Work to be completed: Within the records, which lines hold the string "avatar"? Report each one by copying it.

The data:
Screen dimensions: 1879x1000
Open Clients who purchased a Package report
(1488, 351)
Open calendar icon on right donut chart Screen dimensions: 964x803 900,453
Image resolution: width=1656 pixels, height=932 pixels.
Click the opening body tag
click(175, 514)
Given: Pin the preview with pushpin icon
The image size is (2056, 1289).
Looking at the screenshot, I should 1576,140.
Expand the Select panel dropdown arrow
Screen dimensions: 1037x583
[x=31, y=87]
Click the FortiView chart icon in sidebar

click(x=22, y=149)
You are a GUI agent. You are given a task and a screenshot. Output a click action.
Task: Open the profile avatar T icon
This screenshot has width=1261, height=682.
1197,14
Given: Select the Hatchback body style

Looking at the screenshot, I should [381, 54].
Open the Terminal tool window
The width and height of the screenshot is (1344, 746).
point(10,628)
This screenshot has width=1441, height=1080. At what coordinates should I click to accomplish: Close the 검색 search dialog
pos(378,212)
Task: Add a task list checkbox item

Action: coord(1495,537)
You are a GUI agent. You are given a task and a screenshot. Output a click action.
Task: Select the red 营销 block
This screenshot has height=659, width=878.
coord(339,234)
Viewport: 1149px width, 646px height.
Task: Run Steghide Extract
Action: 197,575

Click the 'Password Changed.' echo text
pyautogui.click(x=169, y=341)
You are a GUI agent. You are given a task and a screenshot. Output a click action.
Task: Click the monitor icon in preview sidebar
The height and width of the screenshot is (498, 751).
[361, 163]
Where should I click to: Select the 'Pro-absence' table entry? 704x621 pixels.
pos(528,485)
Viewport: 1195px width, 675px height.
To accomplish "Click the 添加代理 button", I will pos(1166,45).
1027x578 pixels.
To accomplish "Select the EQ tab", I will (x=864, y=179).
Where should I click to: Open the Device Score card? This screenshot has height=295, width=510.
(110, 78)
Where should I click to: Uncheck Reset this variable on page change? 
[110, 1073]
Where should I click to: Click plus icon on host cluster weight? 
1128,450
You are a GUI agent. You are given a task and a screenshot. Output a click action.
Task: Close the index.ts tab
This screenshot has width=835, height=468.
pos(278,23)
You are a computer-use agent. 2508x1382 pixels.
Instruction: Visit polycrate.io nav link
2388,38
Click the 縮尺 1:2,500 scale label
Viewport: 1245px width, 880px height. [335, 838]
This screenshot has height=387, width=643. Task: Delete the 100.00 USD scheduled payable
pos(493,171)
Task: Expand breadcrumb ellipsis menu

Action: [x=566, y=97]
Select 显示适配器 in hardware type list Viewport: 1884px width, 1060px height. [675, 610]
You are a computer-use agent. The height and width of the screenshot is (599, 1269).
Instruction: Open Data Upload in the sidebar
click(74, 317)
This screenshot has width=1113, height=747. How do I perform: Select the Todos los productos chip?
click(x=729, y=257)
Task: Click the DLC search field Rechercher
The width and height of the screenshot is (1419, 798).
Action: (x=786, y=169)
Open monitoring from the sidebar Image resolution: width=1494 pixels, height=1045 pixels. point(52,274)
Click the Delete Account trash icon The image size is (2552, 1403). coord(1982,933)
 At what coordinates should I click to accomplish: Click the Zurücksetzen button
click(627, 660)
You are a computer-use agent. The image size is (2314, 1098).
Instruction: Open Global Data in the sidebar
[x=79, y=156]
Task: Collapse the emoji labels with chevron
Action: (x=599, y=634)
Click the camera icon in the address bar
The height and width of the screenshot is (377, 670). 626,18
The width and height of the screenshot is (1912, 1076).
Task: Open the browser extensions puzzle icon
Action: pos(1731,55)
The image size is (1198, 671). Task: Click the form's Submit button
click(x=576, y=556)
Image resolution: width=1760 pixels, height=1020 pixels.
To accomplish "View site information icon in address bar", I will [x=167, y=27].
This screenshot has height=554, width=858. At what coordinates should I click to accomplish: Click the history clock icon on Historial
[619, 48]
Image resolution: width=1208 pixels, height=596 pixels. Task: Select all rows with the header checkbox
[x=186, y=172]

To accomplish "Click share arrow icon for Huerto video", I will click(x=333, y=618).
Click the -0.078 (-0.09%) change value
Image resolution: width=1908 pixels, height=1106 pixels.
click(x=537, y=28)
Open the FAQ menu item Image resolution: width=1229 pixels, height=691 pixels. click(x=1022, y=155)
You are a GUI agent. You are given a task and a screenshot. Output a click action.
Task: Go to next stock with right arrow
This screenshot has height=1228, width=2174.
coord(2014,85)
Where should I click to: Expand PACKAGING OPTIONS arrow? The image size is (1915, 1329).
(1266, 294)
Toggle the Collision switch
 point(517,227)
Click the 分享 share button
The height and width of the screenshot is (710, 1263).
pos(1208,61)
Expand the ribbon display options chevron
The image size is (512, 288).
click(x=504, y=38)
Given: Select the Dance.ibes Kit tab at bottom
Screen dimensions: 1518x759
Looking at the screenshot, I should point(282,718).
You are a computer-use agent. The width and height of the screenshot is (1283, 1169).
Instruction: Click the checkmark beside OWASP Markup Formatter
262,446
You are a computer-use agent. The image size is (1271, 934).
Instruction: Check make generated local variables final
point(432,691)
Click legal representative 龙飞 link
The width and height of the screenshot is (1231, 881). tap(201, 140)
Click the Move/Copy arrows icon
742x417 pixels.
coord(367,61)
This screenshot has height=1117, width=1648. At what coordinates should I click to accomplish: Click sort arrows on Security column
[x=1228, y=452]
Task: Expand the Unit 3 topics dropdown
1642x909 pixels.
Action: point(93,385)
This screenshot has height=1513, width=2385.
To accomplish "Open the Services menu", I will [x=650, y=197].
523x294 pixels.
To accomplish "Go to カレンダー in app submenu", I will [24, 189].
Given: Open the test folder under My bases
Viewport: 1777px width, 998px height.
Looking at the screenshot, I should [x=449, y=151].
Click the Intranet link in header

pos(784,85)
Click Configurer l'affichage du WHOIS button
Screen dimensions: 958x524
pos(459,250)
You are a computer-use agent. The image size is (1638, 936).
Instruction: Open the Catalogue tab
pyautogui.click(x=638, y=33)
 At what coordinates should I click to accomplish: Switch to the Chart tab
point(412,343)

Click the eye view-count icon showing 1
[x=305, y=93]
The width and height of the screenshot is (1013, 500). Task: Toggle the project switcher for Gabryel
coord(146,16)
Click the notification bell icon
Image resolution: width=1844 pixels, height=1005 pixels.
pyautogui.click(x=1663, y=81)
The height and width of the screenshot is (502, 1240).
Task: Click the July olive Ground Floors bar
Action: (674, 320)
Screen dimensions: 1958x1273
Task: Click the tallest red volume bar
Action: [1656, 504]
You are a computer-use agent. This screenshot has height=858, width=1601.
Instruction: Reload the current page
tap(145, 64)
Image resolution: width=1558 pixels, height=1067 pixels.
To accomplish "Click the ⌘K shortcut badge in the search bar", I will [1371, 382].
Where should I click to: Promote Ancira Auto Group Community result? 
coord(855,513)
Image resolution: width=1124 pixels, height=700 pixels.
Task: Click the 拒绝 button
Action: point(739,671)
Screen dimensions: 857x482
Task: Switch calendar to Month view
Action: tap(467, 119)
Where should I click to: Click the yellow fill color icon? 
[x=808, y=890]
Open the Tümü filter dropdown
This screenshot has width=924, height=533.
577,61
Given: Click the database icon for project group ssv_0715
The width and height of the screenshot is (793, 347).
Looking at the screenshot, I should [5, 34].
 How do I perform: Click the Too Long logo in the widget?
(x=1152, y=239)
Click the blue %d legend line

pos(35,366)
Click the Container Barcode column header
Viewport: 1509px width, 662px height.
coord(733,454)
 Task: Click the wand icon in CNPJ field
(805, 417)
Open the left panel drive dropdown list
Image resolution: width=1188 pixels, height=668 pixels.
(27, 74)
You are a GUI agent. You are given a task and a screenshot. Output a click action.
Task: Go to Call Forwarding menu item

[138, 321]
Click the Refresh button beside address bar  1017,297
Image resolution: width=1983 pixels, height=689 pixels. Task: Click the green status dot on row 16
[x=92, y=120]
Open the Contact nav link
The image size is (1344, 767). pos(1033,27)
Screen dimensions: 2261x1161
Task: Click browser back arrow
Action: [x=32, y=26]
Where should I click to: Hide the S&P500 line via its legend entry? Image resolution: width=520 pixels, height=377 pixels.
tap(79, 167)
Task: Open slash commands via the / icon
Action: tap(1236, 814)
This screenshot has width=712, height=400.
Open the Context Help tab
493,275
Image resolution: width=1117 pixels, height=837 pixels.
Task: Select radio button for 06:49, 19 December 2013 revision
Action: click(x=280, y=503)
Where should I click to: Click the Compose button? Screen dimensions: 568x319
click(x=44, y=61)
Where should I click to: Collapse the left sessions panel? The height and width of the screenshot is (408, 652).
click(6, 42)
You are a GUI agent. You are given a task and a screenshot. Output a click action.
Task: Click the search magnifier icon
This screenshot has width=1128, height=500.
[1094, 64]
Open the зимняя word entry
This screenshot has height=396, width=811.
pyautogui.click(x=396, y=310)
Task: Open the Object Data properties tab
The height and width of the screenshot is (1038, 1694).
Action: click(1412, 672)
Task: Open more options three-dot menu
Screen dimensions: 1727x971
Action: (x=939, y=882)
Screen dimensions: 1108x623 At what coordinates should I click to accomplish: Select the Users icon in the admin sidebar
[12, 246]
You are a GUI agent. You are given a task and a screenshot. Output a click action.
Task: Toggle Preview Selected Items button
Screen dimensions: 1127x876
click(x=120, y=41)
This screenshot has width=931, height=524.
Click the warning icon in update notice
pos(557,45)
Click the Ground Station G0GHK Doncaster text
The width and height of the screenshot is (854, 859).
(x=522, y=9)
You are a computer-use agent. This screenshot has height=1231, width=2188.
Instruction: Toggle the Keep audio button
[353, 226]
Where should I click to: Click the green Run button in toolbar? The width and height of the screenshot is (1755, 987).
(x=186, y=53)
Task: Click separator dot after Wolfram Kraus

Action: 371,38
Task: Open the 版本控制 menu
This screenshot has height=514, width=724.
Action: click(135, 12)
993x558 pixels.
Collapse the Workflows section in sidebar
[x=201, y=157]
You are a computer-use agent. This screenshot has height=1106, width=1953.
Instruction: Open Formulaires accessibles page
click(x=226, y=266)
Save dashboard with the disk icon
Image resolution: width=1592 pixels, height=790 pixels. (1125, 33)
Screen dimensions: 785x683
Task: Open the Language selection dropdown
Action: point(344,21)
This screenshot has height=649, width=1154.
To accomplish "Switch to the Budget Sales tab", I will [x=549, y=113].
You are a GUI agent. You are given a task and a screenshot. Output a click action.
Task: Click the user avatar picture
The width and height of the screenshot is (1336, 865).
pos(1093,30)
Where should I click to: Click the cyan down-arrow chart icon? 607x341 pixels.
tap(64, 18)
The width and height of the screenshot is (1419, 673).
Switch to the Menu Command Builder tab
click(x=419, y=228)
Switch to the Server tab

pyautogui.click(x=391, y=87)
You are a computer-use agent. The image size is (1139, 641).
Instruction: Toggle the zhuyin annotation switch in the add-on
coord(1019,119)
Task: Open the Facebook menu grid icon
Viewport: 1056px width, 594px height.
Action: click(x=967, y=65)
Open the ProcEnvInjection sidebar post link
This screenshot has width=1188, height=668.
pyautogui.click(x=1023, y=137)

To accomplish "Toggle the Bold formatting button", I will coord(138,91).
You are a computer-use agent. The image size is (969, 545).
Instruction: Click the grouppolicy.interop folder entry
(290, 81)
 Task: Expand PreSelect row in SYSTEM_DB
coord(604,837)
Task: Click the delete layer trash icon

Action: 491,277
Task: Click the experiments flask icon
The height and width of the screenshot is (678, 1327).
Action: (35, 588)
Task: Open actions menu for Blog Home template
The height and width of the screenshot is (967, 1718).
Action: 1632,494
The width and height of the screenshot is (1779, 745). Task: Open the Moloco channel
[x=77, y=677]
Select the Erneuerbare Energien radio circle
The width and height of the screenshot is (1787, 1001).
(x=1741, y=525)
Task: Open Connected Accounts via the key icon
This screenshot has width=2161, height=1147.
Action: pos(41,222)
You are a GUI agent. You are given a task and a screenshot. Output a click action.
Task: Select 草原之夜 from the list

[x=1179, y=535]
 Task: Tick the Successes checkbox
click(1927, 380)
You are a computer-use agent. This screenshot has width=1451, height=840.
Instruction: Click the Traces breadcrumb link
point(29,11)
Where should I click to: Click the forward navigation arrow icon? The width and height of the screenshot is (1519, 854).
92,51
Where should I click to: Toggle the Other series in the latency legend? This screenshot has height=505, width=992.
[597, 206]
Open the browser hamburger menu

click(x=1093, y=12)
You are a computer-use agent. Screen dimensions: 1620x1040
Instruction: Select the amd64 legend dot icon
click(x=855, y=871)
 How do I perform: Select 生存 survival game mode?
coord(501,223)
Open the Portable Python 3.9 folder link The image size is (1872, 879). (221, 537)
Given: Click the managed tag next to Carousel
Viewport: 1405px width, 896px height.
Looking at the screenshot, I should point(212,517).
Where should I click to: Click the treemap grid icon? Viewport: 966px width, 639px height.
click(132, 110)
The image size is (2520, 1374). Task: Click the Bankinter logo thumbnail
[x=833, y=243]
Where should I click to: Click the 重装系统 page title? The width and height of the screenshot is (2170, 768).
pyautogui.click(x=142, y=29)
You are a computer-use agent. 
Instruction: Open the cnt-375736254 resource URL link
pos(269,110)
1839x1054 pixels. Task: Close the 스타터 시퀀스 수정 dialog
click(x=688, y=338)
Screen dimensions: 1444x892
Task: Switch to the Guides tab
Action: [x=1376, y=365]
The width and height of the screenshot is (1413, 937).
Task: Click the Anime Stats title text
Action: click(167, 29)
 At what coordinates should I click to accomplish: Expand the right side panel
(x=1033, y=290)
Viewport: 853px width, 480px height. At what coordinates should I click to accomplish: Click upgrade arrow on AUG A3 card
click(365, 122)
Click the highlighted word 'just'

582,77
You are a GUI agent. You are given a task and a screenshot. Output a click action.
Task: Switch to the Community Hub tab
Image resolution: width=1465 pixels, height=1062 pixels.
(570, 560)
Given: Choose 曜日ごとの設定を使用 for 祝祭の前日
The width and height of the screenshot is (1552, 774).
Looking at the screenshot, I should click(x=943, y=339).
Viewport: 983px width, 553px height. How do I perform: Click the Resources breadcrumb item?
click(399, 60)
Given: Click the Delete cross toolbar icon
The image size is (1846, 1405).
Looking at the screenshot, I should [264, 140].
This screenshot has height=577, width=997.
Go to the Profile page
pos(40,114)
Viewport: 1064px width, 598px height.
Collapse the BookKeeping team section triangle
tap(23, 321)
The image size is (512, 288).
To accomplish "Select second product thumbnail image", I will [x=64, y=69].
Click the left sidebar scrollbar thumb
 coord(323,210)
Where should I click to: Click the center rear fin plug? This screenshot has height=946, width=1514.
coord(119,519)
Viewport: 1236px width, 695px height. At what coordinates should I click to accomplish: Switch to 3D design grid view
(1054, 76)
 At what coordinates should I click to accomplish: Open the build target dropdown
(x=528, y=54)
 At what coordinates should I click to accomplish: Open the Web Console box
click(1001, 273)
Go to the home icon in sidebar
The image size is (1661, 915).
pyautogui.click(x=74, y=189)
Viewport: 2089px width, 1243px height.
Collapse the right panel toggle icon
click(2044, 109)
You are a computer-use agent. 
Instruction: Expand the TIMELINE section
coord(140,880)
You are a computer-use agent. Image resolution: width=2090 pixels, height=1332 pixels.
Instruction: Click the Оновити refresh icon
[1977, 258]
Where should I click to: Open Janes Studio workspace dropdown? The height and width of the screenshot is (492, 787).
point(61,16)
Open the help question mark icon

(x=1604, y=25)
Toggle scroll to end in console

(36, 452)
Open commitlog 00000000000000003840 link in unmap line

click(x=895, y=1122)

Solution to this exercise:
Task: Open the profile avatar T icon
Task: Click the user avatar picture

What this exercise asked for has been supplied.